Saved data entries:
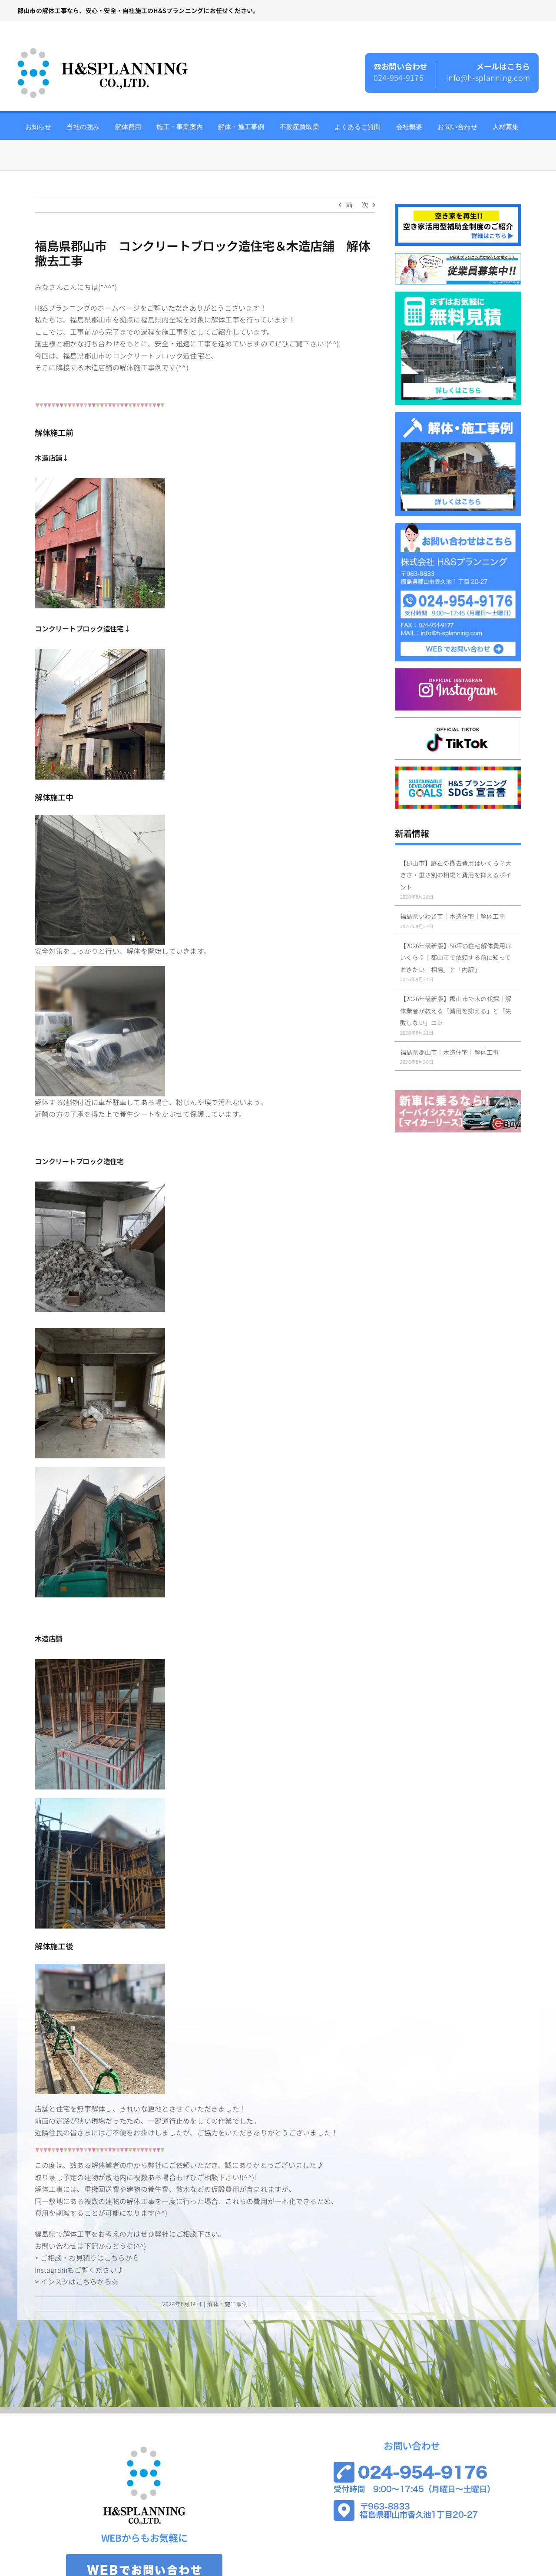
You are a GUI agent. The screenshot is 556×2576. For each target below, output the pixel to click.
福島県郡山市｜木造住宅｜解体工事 (449, 1052)
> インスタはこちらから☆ (76, 2281)
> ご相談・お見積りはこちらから (87, 2257)
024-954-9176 (399, 77)
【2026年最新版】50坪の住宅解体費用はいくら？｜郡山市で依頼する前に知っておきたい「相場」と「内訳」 (456, 957)
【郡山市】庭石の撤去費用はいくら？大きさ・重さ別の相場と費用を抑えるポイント (455, 875)
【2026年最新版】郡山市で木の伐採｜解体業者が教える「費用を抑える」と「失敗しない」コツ (456, 1010)
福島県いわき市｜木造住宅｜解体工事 (452, 916)
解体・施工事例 (227, 2304)
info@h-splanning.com (488, 77)
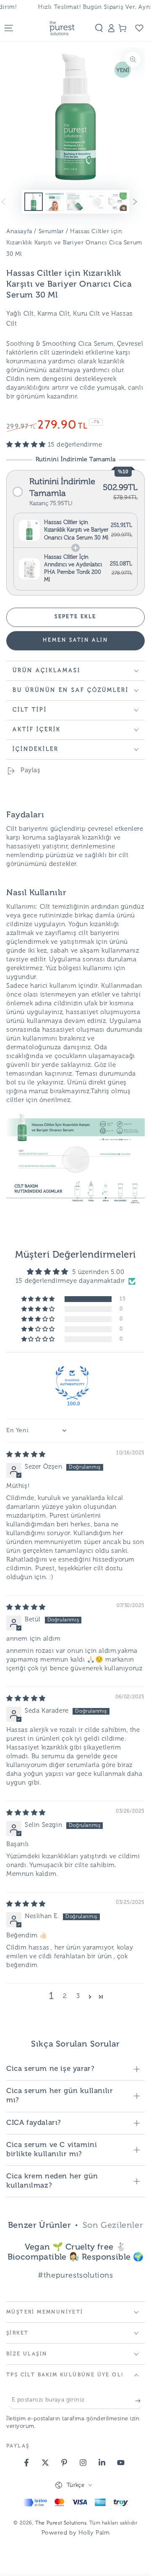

How to complete this task: With the pictures excluded, the line containing "024-954-9176 (399, 77)" and every line after it through the end of the data above are to be transcribed exactly, and nothing more.

Exercise result:
024-954-9176 (399, 77)
【2026年最新版】50坪の住宅解体費用はいくら？｜郡山市で依頼する前に知っておきたい「相場」と「内訳」 (456, 957)
【郡山市】庭石の撤去費用はいくら？大きさ・重さ別の相場と費用を抑えるポイント (455, 875)
【2026年最新版】郡山市で木の伐採｜解体業者が教える「費用を抑える」と「失敗しない」コツ (456, 1010)
福島県いわき市｜木造住宅｜解体工事 (452, 916)
解体・施工事例 (227, 2304)
info@h-splanning.com (488, 77)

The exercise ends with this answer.